O último dia 25 de janeiro marcou o primeiro aniversário da Revolução Egípcia. Nesta data houve o início dos protestos que deflagraram a Primavera Árabe e a queda do presidente Hosni Mubarak. Era o fim do poder instaurado por três décadas e o início de um novo momento político. Passada uma semana exata do evento, o futebol egípcio vivenciou a maior tragédia de sua história. E as cenas de horror vistas em Port Said nesta quarta-feira têm relação direta com as agitações vividas no país.

Ao longo do último ano, várias foram as provas do papel das torcidas no desenrolar da revolução. Manifestantes com a camisa do Al Ahly, clube historicamente ligado à massa operária, participaram dos atos na Praça Tahrir, da tomada da embaixada israelense e de outros eventos primordiais dentro do contexto político egípcio.

Na última semana, a federação local já havia adiado a 16ª rodada do Campeonato Egípcio, tentando evitar manifestações durante o aniversário da revolução. Contudo, ameaças feitas na Internet acabaram tomando neste 1º de fevereiro. Depois de 73 mortes – número oficial até o momento – a competição voltou a ser interrompida, desta vez sem retorno previsto.

A rivalidade entre as torcidas (que, cabe frisar, é menor que a existente entre Al Ahly e Zamalek) foi o estopim para a batalha, mas a negligência dos policiais acabou por permitir que ainda mais sangue fosse derramado. Executora da repressão de Mubarak, a polícia egípcia agiu brutalmente durante as manifestações de 2011. Porém, com o sucesso da revolução, as forças de segurança passaram a retaliar a população através de sua inoperância. A omissão foi um sinal da conivência aos ataques contra os torcedores do Al Ahly.

Horas depois do ocorrido, o Partido de Liberdade e Justiça, majoritário no novo parlamento, acusou os partidários de Mubarak como responsáveis pelo caos: “Os eventos de Port Said foram orquestrados e são uma mensagem dos remanescentes do antigo regime. Este é um plano explícito para criar discórdia, que tem como objetivo levar o Egito a uma concatenação de crise e não está isolado de nenhuma maneira da cena geral dos dias anteriores”. O PLJ é o braço político da Irmandade Muçulmana, forte opositora do ex-presidente.

As declarações do presidente do Al Masry, Kamel Abu Ali, também alinham o clube ao lado do antigo regime: “Este é um complô para derrubar o Estado. A polícia tem que voltar com força e devemos deixá-los fazer o seu trabalho. Quando um criminoso precisa ser punido, não devemos defendê-lo”.

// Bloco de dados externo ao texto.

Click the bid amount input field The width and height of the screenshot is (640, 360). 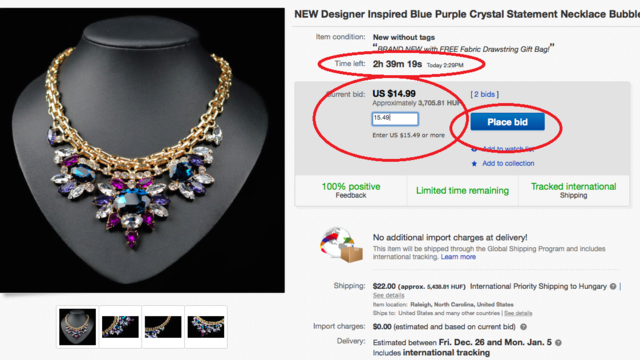(x=395, y=119)
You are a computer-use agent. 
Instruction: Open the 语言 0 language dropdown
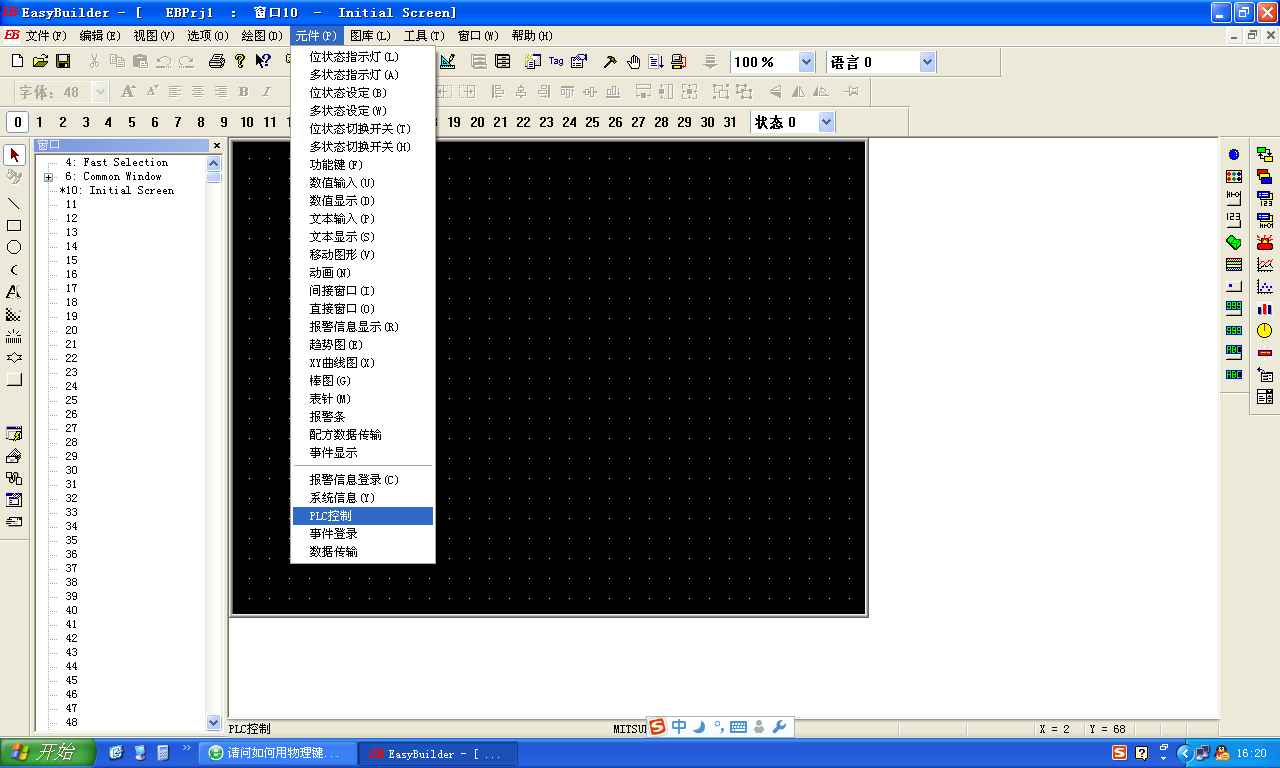pos(927,62)
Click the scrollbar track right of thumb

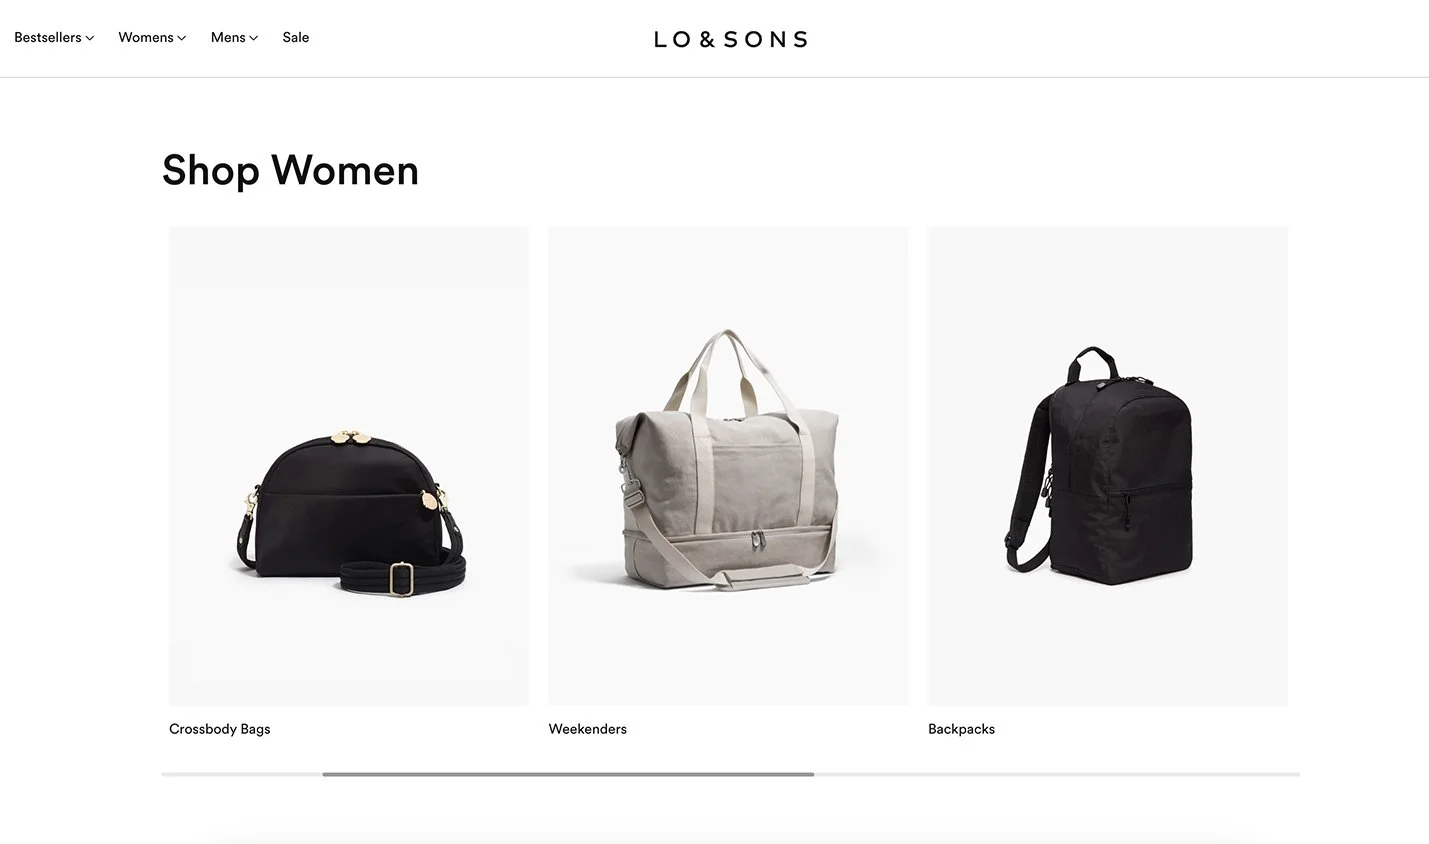tap(1057, 774)
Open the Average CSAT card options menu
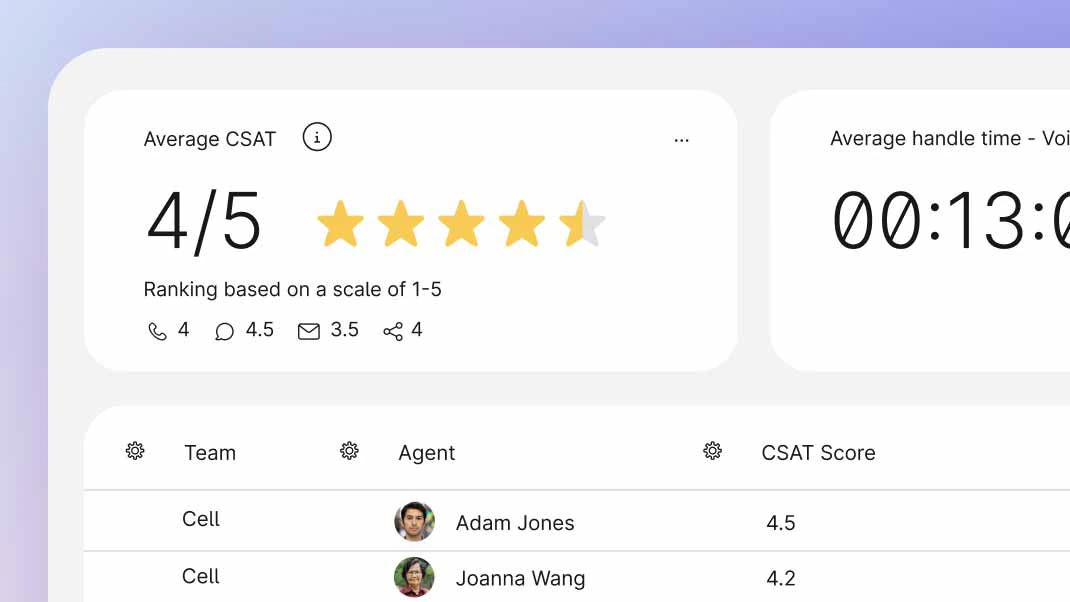Screen dimensions: 1070x602 [x=681, y=140]
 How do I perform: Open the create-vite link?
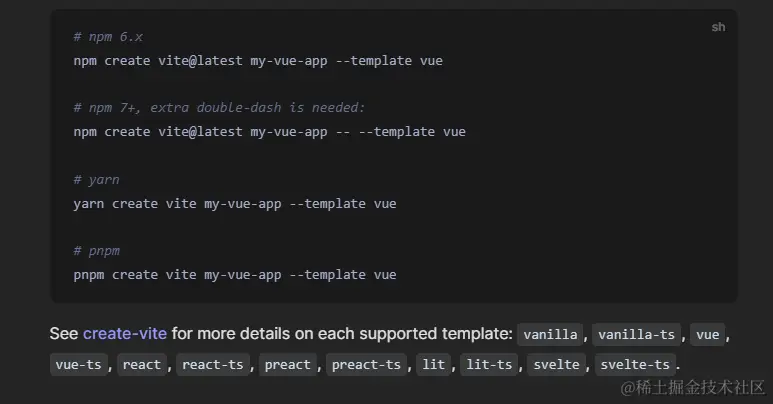[x=125, y=334]
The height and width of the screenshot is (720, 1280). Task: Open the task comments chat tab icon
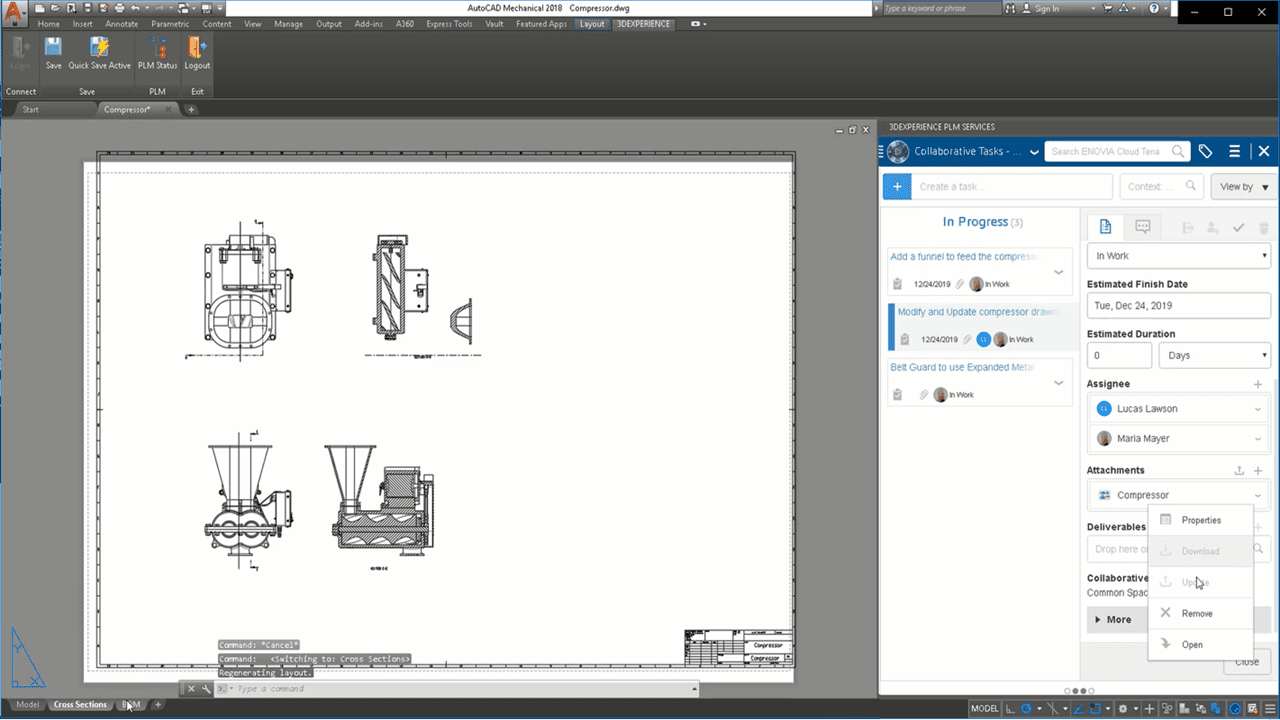pos(1143,227)
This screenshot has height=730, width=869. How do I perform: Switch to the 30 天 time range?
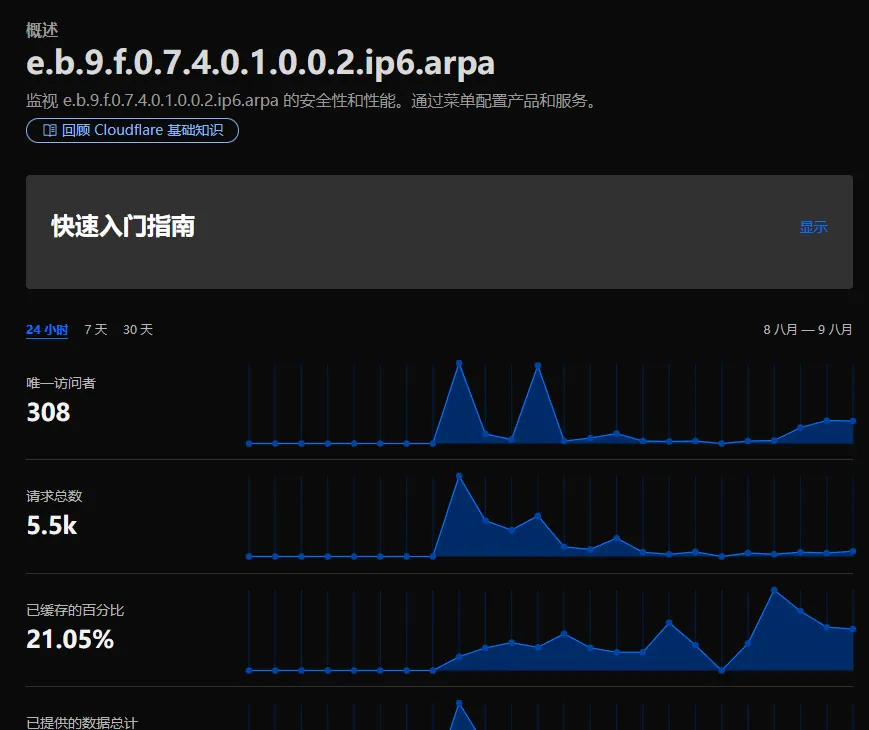click(x=138, y=330)

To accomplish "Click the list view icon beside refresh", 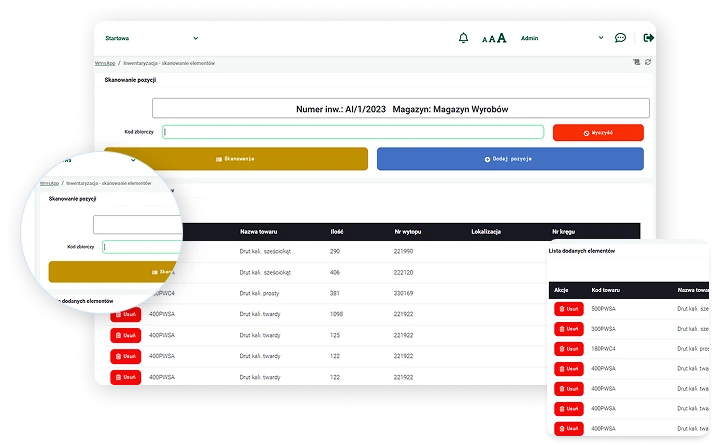I will tap(636, 62).
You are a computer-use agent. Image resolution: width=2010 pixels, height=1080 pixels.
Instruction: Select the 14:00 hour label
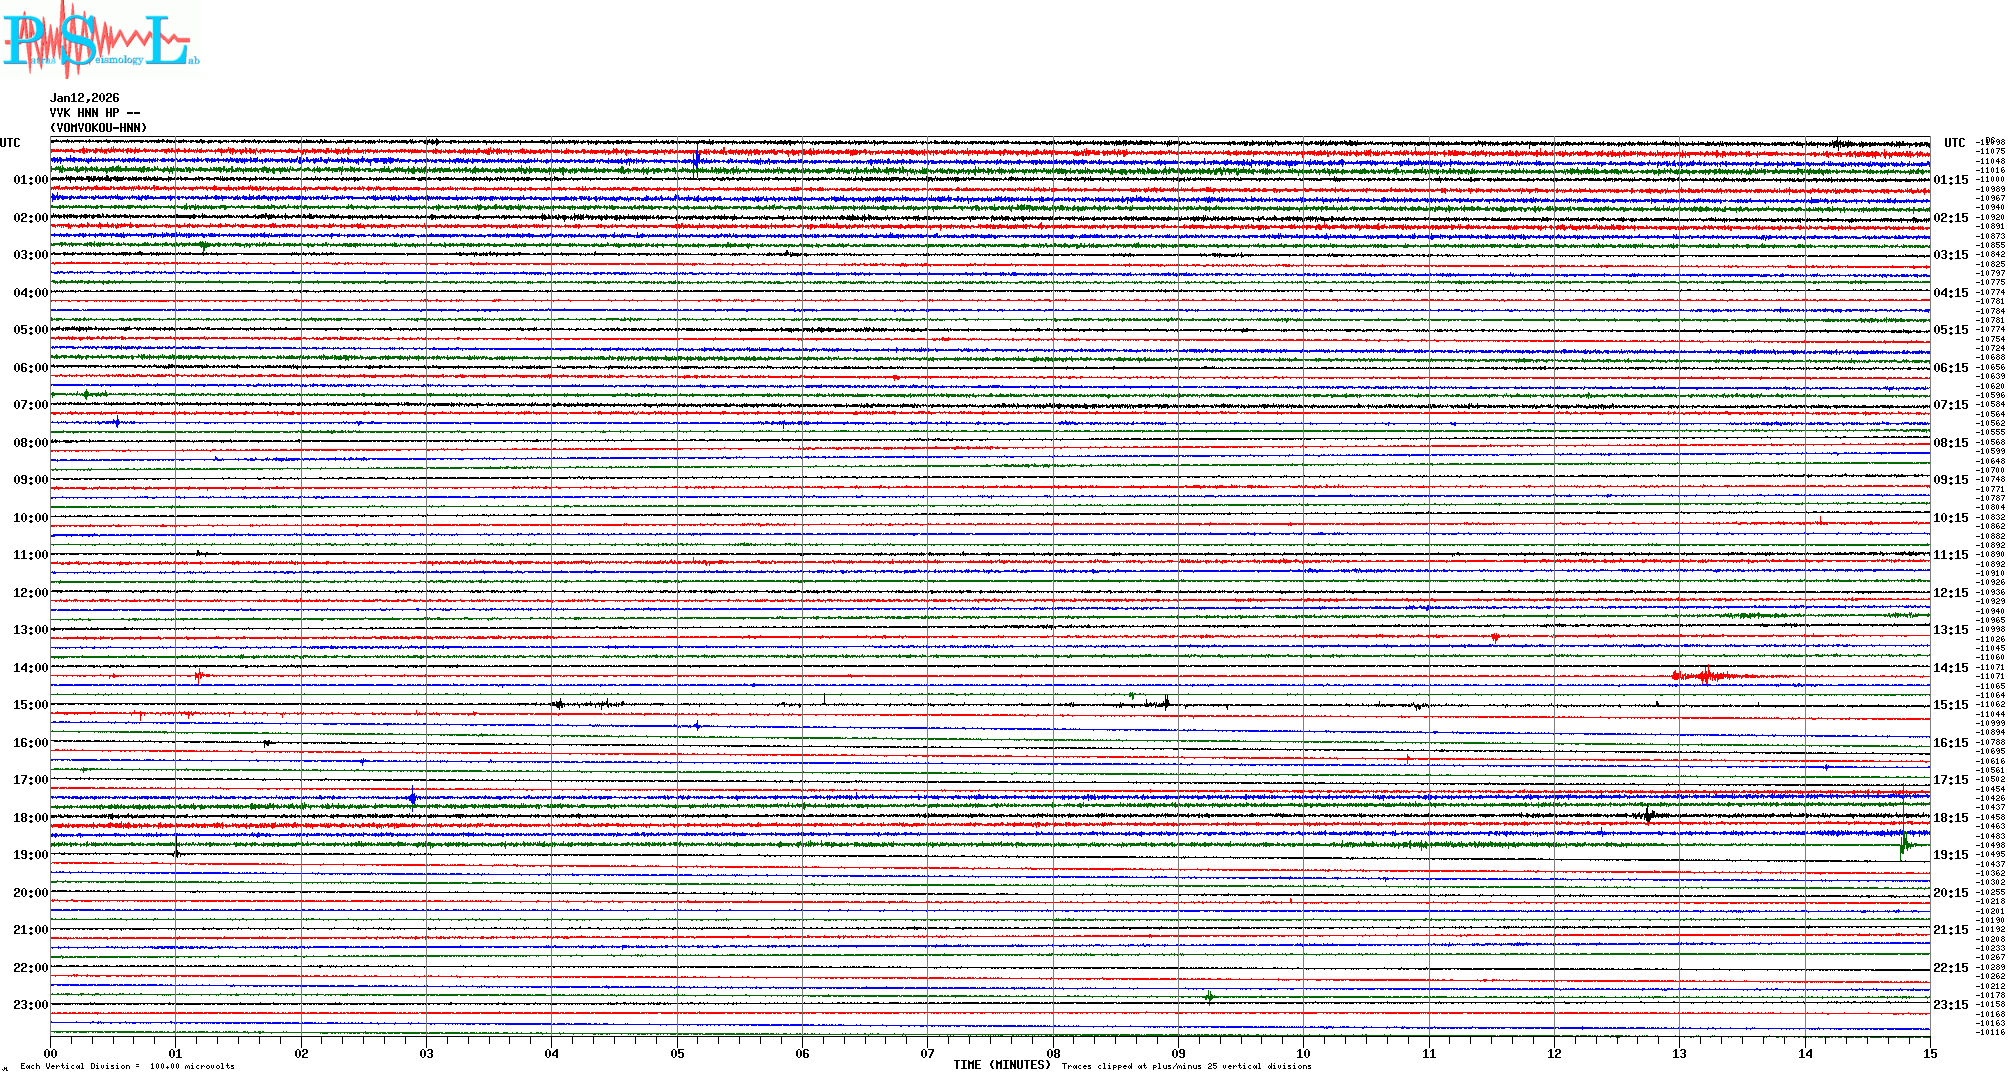point(30,668)
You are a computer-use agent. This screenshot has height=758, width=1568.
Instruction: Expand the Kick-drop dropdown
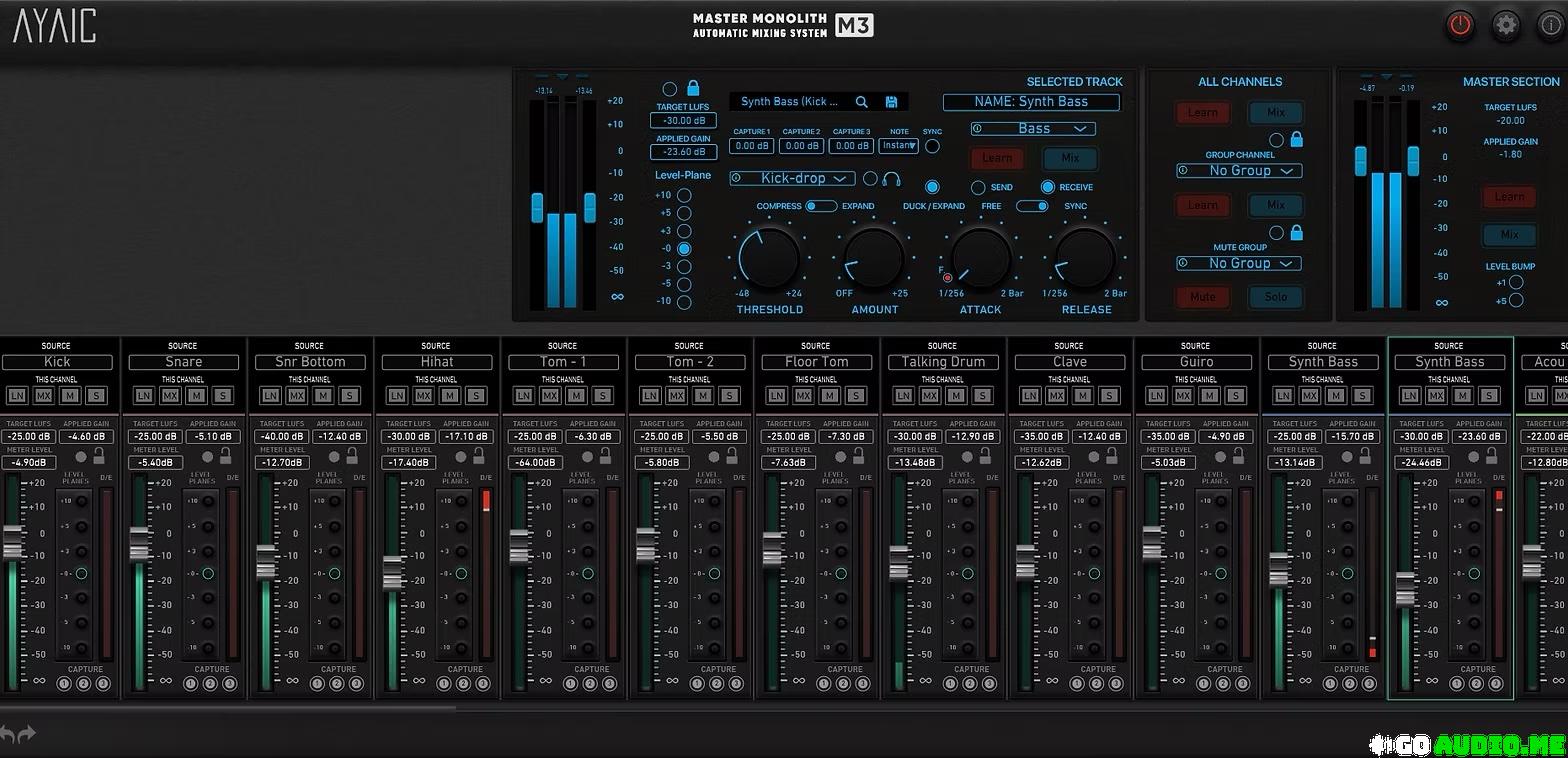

Atual chefe de estado (e ex-ministro da defesa de Mubarak), o Marechal Mohamed Hussein Tantawi recebeu os jogadores do Al Ahly no aeroporto e aproveitou a ocasião para pedir a colaboração do povo para com os militares. Entretanto, o Egito aguarda uma quinta-feira de intensas manifestações contra a própria junta militar que conduz a transição política no país. Milhares de pessoas se reúnem nas estações de trem do Cairo, aonde chegam os feridos do conflito. O terror de Port Said abre um novo capítulo da revolução.